It was exactly what I knew I needed to see in the world. And from the emails I get from people, it seems that's a connecting point for them. But it was all lined up. It was book or condiments, book, show, more condiments.
[LAUGHTER]
Exit.
JAYMEE SIRE: I love how focus, how deliberate, and how much you just execute on all of that. You had a plan and you're following that plan. It seems to be working out pretty well for you so far. I love that the book really feels like a tribute to the matriarchs of food, the women behind these recipes that you love so much. How did their stories affect how you approach cooking today and how you approached writing this book?
HAWA HASSAN: I think before I wrote the book there was a part of me that felt-- there was even a time where I was trying to gather money to go to culinary school because this is a country that tells you you need to be a professional at something in order to be at the table.
And so I was like, in order for me to become a part of this community then I have to go to culinary school, even though I'm really comfortable cooking and I've been doing it my whole life. And what they did is they really validated my thoughts around all of that. Food is meant to be communal. Food is meant to be shared and made with love. Food is not meant to be perfection on a plate.
I love perfection on a plate, but I think I was letting all of these visuals I was receiving from magazines and Instagrams in these bright photos almost make me feel as if what I wasn't bringing to the table wasn't professional enough. And what I learned from these people is the best teachers are the ones who are of service to other people and who make themselves available and who cook from a place of love. And so that's what I really learned was that the kitchen is a sanctuary and when you come into it, you bring your best attitude and you do the best that you can.
JAYMEE SIRE: I think that's completely reflected in the book. The subjects are women, so is the photographer, who by the way did a phenomenal job. My boyfriend is a photographer. I can't wait to show him some of these images. They are incredible. Especially the cover image, I think it just really draws you in. What led you to selecting that particular photographer?
HAWA HASSAN: It's so funny.
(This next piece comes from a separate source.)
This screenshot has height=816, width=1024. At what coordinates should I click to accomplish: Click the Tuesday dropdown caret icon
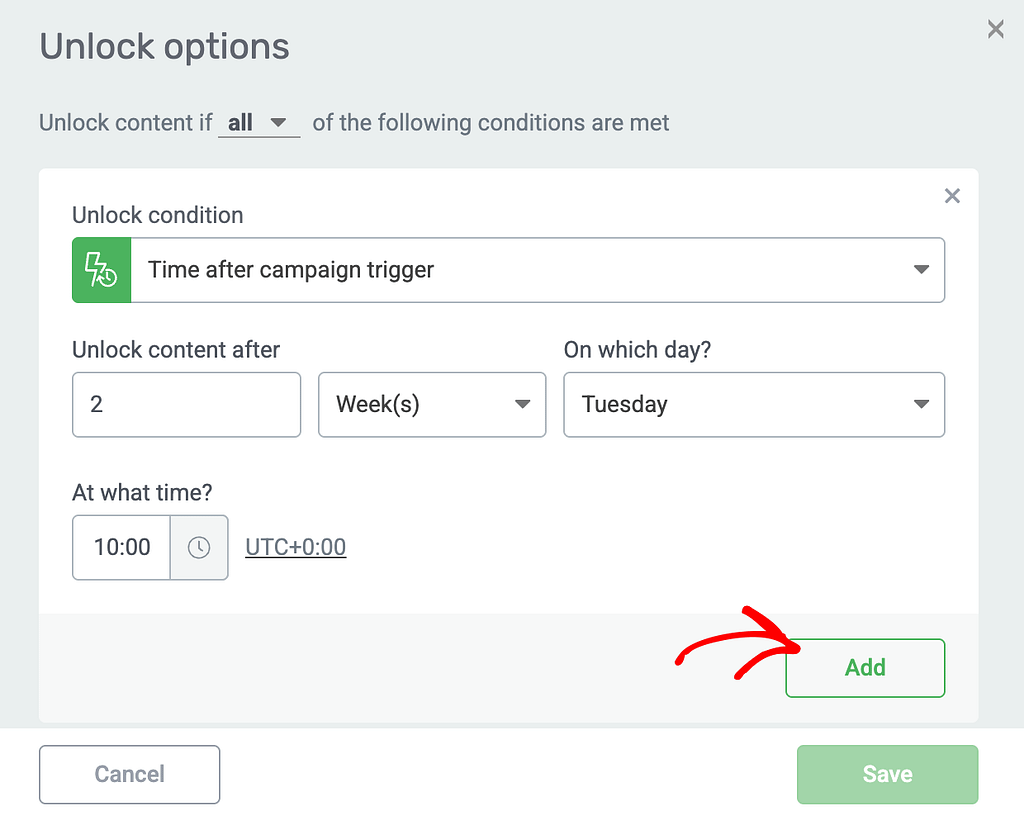(921, 404)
I haven't emailed the original cover that my team wanted was my hands pulling apart bread that ended up being a [NON-ENGLISH], which is like a chapati in Somali. And I was in El Salvador doing research for my next book and I was like, no, this is not the cover.
I said what I really wanted was intergenerational. I wanted travel. I wanted people to look at the book and see themselves, their grandmothers, their mothers. And so there's a lot in the book that is small but mighty to me like there's henna, there's a hijab dripping, there's cardamom being broken open, cardamom pots. So that to me felt much more reflective of what's inside the book as opposed to my hands with the same nail polish I wear all the time.
[LAUGHTER]
JAYMEE SIRE: Is that your signature? Do you wear that every time you go to the nail place or do you do your own?
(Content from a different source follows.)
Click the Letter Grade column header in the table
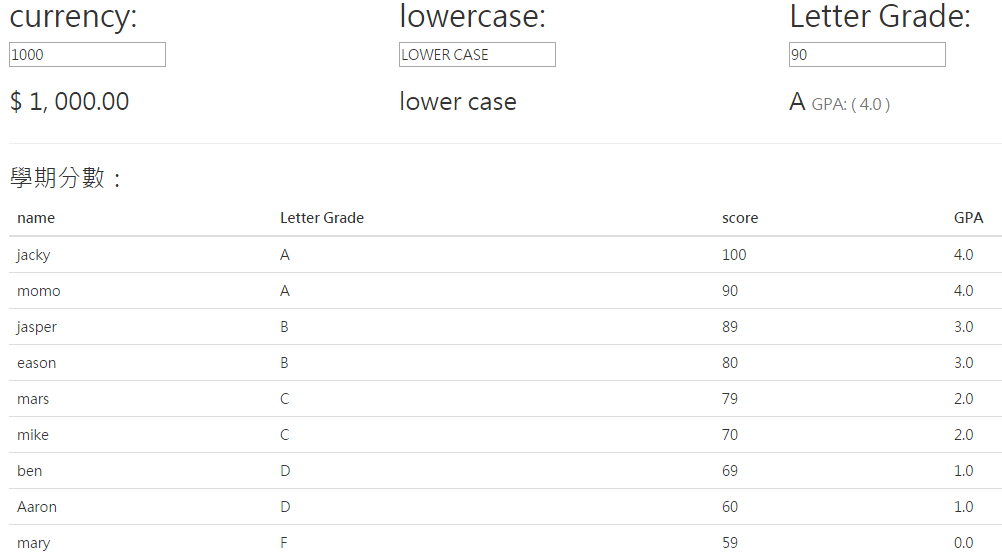 [x=322, y=218]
HAWA HASSAN: No, every single time I go.
JAYMEE SIRE: I love it. I love it. You know what you want and you go after that. That's the theme I'm gathering from our conversation so far.
HAWA HASSAN: I'm so happy to hear this because I don't always feel that way. Thank you.
JAYMEE SIRE: If somebody is looking through this cookbook and deciding maybe what they want to cook, what are some pantry staples that they might need to really dive into some of these flavors and recipes?
HAWA HASSAN: I think just reading the spice introductions. So basic earthy spices like cumin, cardamom, turmeric, cinnamon, cloves, paprika. Those things to me are, like, I always say if you could build your pantry, then you could cook anything in the world. And those are staples in my home.
JAYMEE SIRE: If there was one recipe that you would single out for somebody to try first or maybe your favorite, what would you say?
HAWA HASSAN: I would say the beef suqaar. It's made with chuck beef, an onion, cumin, turmeric, just a tad bit of water. And it gets brothy and tender very quick. It all comes together with six ingredients or less in under 30 minutes.
JAYMEE SIRE: Oh, wow. All right. That sounds like a good one for people to kind of get their intro. Is there another cookbook on the horizon that's part of the business plan?
HAWA HASSAN: Yeah. Well, I think I'm done with the business plan. Now that we have a team, there's Hawa and then there's the business.
[LAUGHTER]
I have another cookbook coming that is based on eight countries that have experienced civil war and displacement and what that does to food and it's examining it from the lens of people and their food.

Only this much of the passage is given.